**What to produce**
Report only the number of lines in this material that include the string "computer".

------------------------------

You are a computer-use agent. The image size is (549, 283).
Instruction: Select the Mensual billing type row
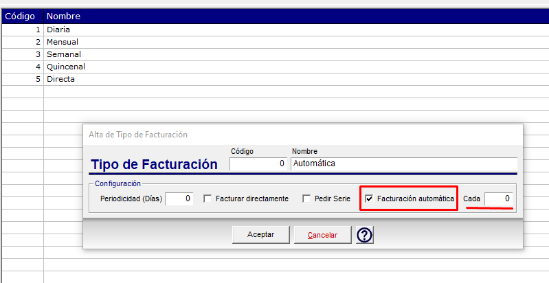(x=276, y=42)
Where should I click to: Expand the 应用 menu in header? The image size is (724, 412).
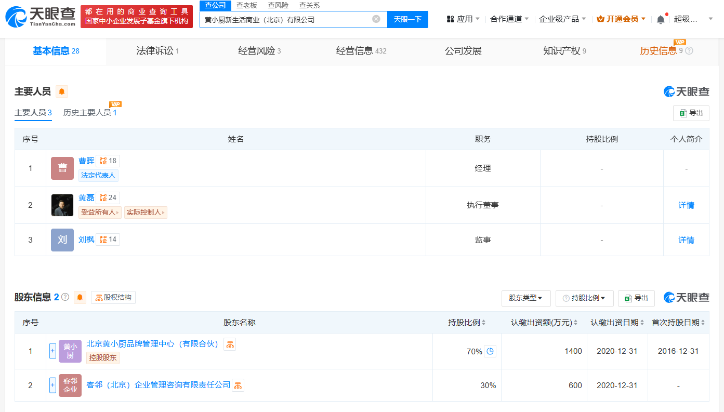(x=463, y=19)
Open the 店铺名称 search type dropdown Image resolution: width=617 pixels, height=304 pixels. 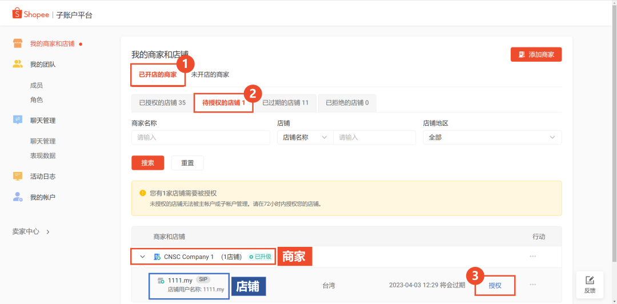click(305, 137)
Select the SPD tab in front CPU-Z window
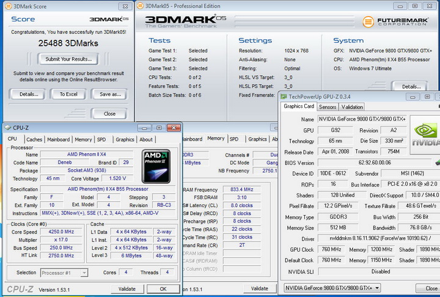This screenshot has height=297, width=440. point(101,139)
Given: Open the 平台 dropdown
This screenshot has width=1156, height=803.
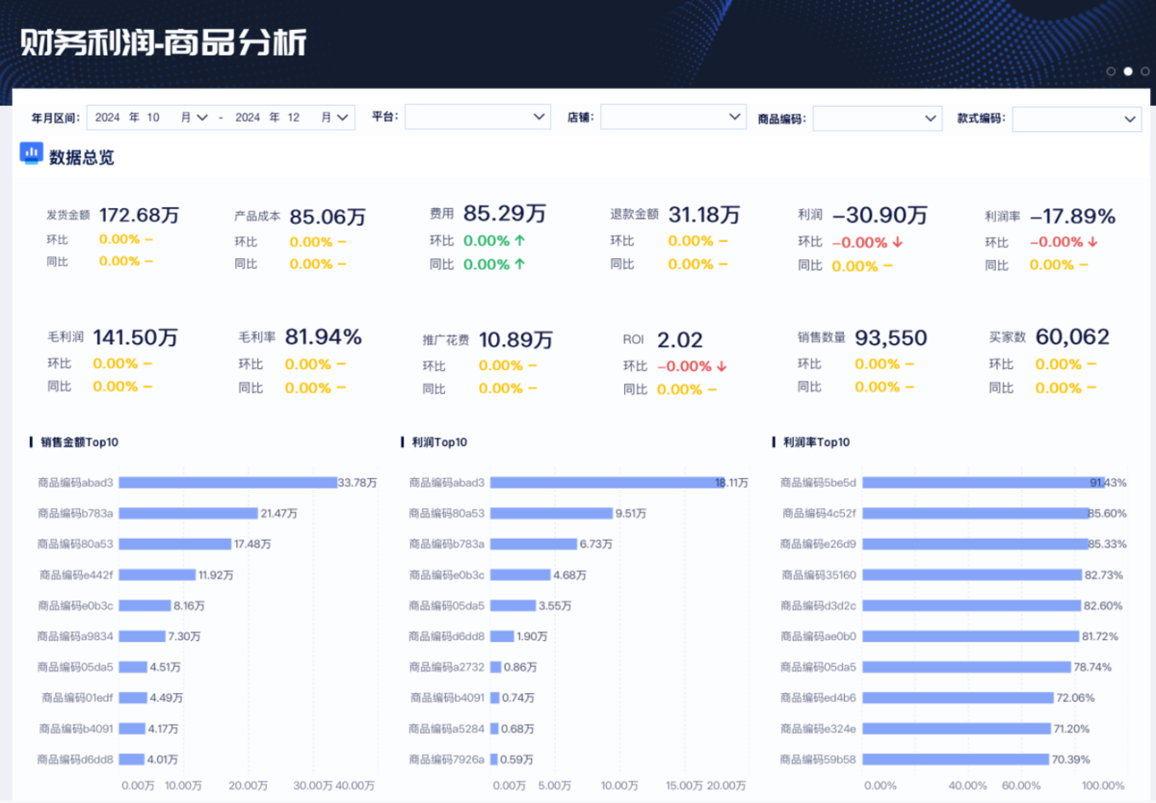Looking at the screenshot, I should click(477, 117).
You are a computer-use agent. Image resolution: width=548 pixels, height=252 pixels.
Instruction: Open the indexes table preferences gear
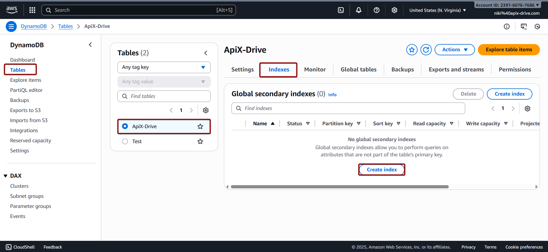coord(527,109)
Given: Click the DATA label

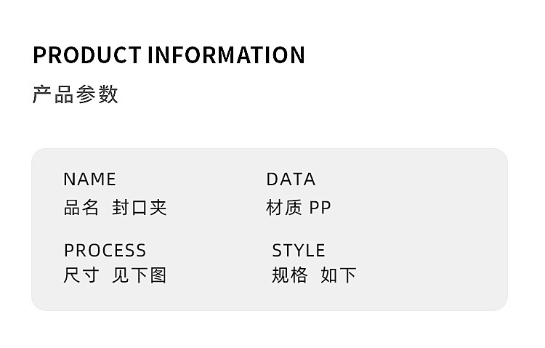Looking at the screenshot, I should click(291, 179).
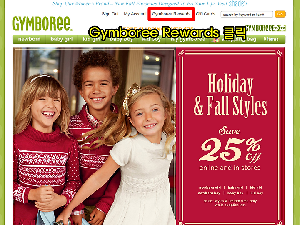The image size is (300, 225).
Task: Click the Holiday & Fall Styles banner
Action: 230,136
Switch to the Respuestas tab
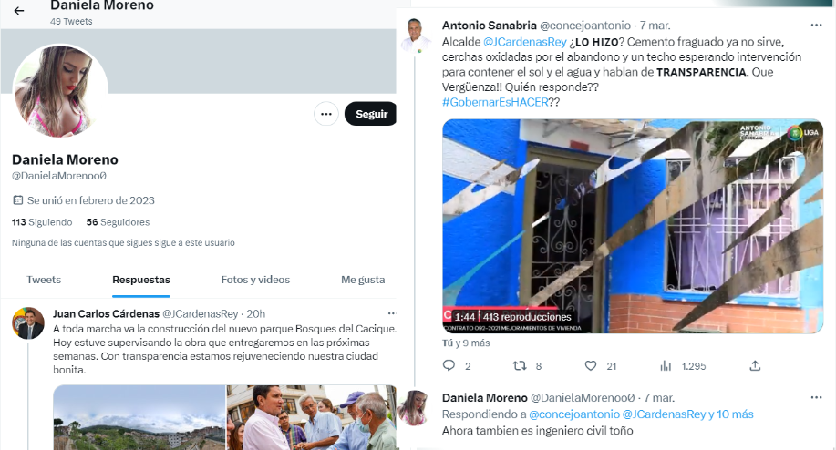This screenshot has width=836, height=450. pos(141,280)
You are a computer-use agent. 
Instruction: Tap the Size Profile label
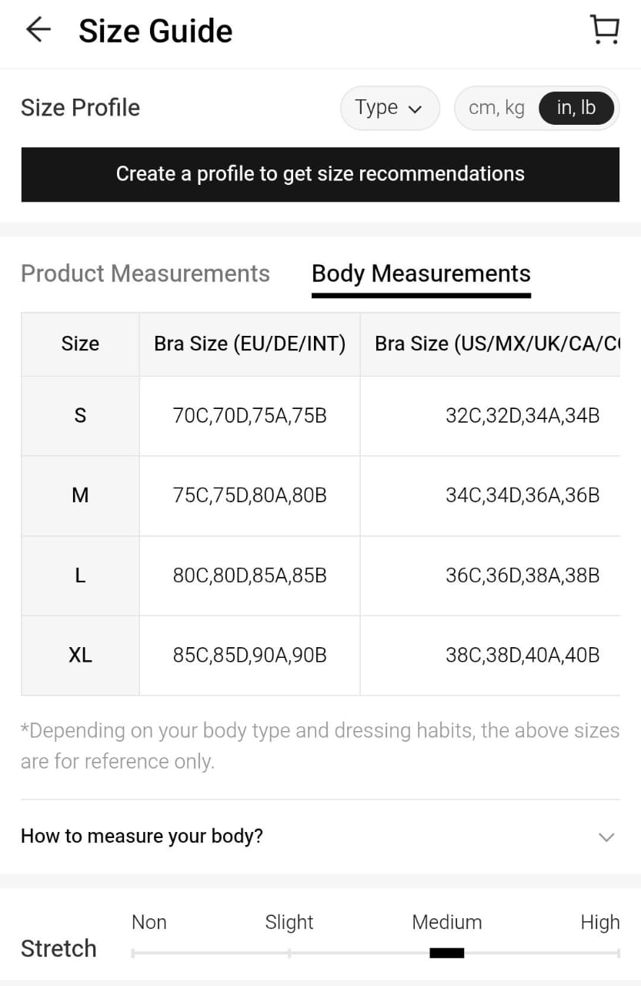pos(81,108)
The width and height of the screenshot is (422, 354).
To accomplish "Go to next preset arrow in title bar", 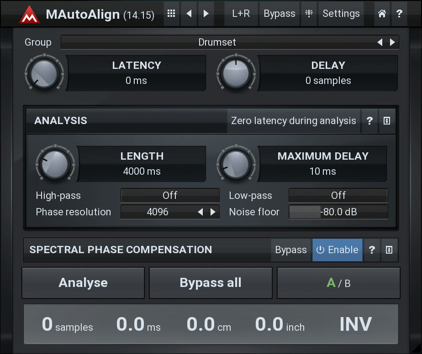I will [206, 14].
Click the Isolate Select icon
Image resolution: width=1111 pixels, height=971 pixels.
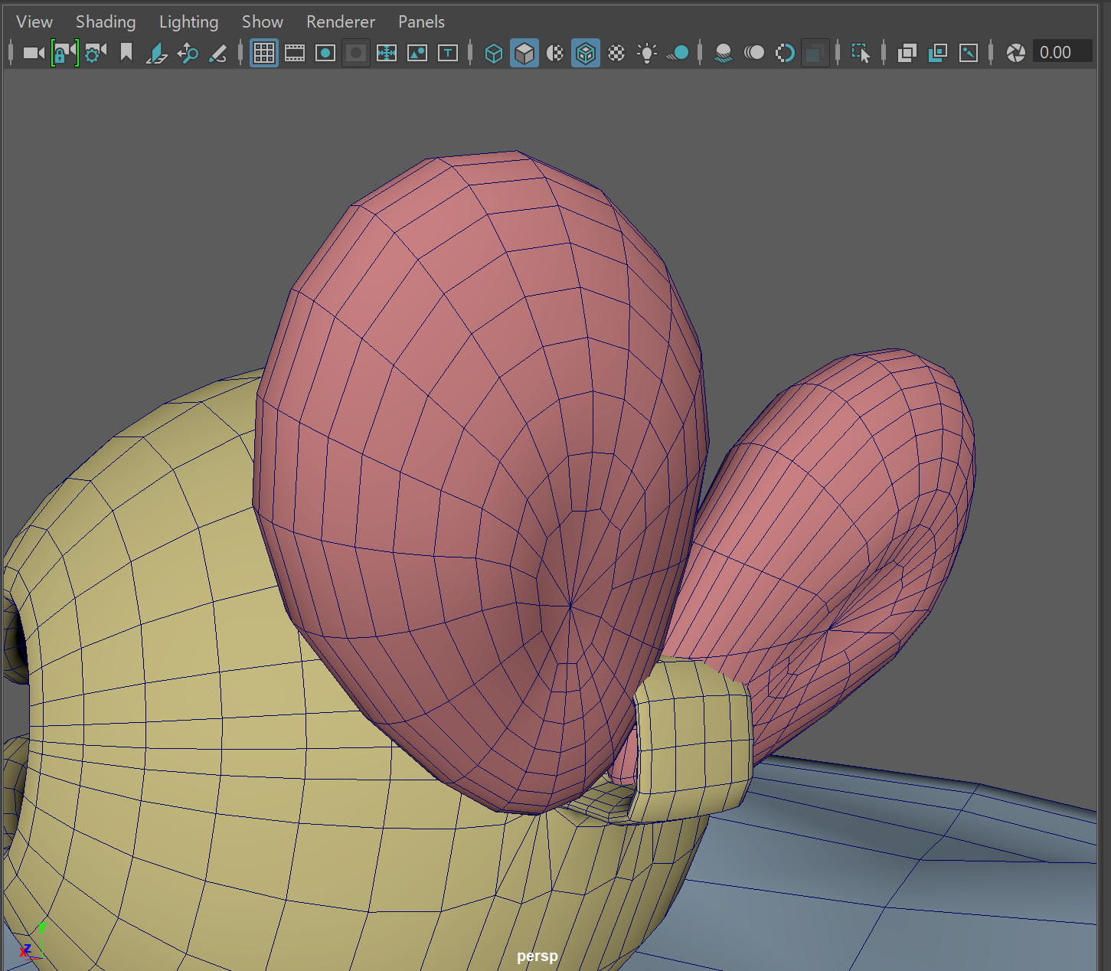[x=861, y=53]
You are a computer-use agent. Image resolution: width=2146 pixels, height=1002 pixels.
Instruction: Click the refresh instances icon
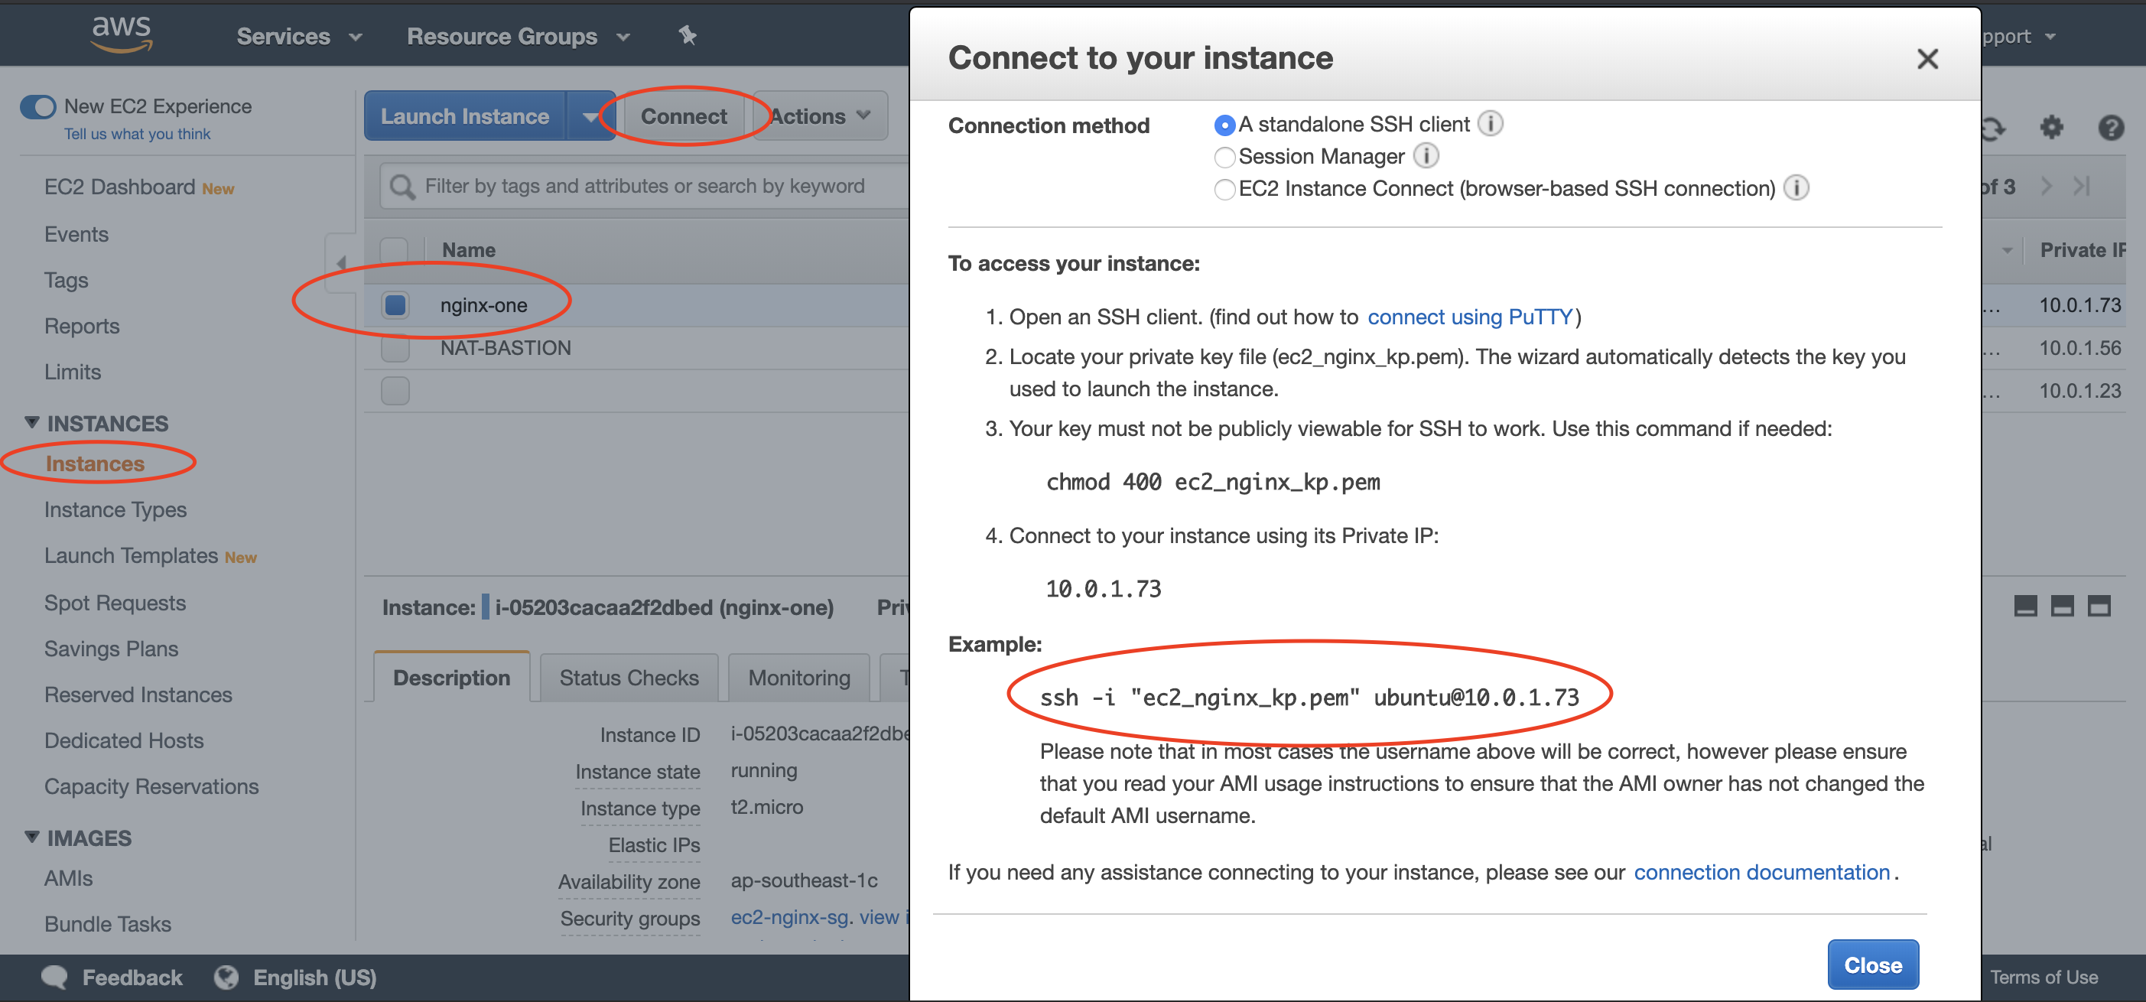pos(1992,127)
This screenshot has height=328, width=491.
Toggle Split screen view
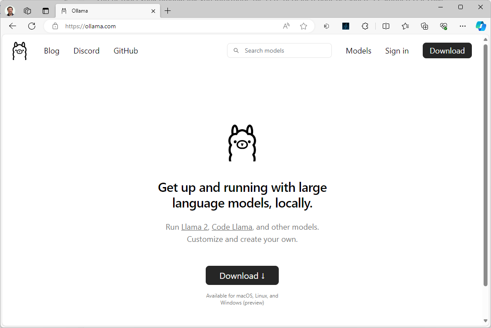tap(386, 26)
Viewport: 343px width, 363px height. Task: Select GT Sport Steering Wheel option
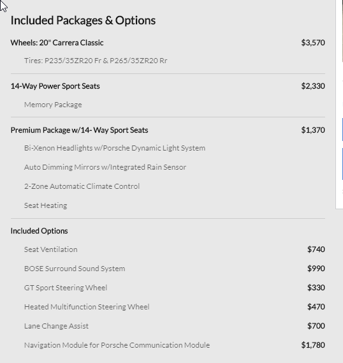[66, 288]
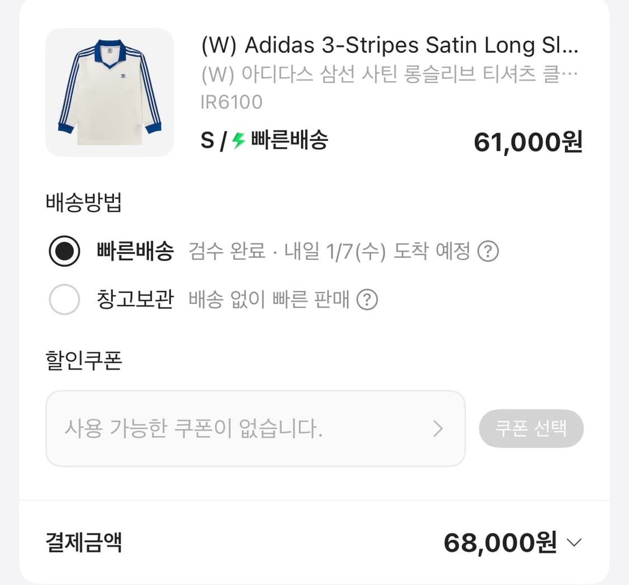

------------------------------

**Result below**
4